Instructions to follow
Can you give back the rows from the line with "Task: Toggle repost on the AAA post" up to and including the line with "pyautogui.click(x=221, y=48)", with "vocabulary folder" swapped for "glossary folder" and nothing else altered?
◆ ◆ ◆ ◆
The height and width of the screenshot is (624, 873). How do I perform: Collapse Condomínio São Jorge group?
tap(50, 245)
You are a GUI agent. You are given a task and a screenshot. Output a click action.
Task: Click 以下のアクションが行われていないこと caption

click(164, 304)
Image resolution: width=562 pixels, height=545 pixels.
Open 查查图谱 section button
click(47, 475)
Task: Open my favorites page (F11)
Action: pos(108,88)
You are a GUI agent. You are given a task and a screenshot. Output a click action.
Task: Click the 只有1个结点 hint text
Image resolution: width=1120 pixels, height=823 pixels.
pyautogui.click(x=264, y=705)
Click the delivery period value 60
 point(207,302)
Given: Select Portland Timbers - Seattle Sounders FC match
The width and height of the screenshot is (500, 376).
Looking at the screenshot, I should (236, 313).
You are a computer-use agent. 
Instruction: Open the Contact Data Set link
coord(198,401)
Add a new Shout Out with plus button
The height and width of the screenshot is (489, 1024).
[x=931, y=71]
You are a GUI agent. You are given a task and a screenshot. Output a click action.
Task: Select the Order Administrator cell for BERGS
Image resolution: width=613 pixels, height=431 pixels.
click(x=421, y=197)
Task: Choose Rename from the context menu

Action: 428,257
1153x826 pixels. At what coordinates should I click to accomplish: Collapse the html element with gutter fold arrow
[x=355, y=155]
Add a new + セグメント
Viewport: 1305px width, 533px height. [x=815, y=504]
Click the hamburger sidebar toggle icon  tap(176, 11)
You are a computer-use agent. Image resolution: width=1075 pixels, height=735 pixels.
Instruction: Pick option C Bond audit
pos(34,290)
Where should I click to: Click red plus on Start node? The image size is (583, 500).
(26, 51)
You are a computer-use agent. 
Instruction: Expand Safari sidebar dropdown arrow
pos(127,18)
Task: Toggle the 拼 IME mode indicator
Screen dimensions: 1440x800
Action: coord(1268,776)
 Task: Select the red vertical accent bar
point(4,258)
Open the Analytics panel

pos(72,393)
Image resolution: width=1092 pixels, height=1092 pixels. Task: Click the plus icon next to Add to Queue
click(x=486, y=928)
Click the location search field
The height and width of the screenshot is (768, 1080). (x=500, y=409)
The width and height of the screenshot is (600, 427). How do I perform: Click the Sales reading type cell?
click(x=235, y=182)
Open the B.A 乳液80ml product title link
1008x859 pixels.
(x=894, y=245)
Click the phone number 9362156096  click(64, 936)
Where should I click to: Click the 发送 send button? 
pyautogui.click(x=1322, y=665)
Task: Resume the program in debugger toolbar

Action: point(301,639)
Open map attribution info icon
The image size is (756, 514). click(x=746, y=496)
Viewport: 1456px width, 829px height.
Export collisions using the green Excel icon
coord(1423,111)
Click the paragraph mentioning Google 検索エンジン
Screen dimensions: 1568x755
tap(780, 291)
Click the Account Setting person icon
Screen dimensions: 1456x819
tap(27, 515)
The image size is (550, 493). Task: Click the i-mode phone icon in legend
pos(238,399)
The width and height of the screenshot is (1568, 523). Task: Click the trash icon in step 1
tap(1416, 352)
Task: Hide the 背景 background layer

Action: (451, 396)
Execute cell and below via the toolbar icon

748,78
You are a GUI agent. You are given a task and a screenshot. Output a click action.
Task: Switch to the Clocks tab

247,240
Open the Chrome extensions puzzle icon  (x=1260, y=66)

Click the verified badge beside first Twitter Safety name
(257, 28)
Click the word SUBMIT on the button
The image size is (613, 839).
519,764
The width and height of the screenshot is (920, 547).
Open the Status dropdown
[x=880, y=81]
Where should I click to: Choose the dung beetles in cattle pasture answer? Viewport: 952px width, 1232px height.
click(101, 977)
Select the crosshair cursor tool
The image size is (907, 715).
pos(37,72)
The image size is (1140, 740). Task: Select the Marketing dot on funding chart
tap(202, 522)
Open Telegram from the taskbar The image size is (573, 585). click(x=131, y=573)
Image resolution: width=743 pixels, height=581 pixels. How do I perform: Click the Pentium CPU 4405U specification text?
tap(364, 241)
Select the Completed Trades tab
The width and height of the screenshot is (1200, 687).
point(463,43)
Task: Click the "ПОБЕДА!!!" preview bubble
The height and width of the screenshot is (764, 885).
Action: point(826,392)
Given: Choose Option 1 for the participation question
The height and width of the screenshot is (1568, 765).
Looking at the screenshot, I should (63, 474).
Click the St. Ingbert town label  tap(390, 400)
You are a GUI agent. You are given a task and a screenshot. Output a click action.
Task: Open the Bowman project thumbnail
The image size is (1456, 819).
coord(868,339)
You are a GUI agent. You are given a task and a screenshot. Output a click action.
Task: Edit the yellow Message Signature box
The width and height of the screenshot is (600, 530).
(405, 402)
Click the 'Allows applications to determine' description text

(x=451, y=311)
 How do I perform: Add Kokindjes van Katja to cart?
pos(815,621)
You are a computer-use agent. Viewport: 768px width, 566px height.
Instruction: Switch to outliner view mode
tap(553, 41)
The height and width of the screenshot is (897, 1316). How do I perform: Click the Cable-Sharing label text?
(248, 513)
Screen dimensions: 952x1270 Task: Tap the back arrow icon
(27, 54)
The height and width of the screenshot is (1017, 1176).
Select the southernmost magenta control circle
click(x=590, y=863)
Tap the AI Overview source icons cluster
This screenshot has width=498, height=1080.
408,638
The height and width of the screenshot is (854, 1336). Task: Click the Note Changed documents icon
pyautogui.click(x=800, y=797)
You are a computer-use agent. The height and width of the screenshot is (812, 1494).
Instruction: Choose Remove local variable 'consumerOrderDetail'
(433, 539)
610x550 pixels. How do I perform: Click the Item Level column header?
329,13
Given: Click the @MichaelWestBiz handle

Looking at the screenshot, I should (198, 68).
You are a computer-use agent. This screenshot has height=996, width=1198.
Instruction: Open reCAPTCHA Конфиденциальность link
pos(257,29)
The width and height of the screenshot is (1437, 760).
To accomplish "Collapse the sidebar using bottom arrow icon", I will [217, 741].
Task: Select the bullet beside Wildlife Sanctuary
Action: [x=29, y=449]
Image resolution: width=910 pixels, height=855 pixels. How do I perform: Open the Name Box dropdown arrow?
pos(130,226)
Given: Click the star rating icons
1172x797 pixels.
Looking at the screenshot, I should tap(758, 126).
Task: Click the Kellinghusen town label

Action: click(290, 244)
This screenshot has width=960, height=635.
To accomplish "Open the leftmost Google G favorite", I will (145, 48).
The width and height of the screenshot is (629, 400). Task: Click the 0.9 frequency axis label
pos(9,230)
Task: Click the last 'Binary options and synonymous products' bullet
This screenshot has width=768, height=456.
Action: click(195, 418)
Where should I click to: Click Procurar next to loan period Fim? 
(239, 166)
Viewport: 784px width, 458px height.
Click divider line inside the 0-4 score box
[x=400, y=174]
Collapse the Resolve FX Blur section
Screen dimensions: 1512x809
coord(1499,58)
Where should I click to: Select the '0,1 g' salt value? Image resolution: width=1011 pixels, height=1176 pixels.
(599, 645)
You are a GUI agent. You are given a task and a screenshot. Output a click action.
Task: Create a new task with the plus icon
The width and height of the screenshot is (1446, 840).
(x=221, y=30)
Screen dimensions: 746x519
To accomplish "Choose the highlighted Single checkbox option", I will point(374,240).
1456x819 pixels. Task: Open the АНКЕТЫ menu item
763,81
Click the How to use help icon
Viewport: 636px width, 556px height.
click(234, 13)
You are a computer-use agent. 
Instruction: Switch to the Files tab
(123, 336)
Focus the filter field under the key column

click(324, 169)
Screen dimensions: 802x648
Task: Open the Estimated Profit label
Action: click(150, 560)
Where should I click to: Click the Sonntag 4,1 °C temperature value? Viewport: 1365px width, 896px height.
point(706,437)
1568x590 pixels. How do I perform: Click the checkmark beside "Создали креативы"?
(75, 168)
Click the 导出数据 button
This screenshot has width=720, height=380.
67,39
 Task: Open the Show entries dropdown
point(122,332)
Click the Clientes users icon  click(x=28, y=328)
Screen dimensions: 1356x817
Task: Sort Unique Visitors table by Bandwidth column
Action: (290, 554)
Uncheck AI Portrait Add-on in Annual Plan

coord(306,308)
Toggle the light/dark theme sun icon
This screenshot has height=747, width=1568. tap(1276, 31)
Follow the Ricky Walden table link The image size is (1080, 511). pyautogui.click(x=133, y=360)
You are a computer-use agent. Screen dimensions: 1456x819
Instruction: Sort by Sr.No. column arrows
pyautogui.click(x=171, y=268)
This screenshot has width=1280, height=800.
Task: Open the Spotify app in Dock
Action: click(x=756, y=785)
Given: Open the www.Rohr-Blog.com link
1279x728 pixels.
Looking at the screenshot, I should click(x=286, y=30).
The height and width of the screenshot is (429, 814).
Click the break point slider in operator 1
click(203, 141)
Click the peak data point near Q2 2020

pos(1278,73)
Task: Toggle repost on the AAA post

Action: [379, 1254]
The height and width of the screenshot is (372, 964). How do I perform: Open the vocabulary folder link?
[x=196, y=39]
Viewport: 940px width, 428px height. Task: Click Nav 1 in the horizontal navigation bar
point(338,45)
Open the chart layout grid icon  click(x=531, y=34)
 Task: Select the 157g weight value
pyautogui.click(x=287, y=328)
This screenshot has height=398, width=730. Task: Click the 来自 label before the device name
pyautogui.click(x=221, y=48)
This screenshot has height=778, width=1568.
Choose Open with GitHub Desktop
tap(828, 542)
◆ ◆ ◆ ◆
Response to this task
Task: Toggle repost on the AAA post

Action: [379, 1254]
The height and width of the screenshot is (372, 964). How do I perform: Open the glossary folder link?
[x=196, y=39]
Viewport: 940px width, 428px height. Task: Click Nav 1 in the horizontal navigation bar
point(338,45)
Open the chart layout grid icon  click(x=531, y=34)
 Task: Select the 157g weight value
pyautogui.click(x=287, y=328)
This screenshot has height=398, width=730. Task: Click the 来自 label before the device name
pyautogui.click(x=221, y=48)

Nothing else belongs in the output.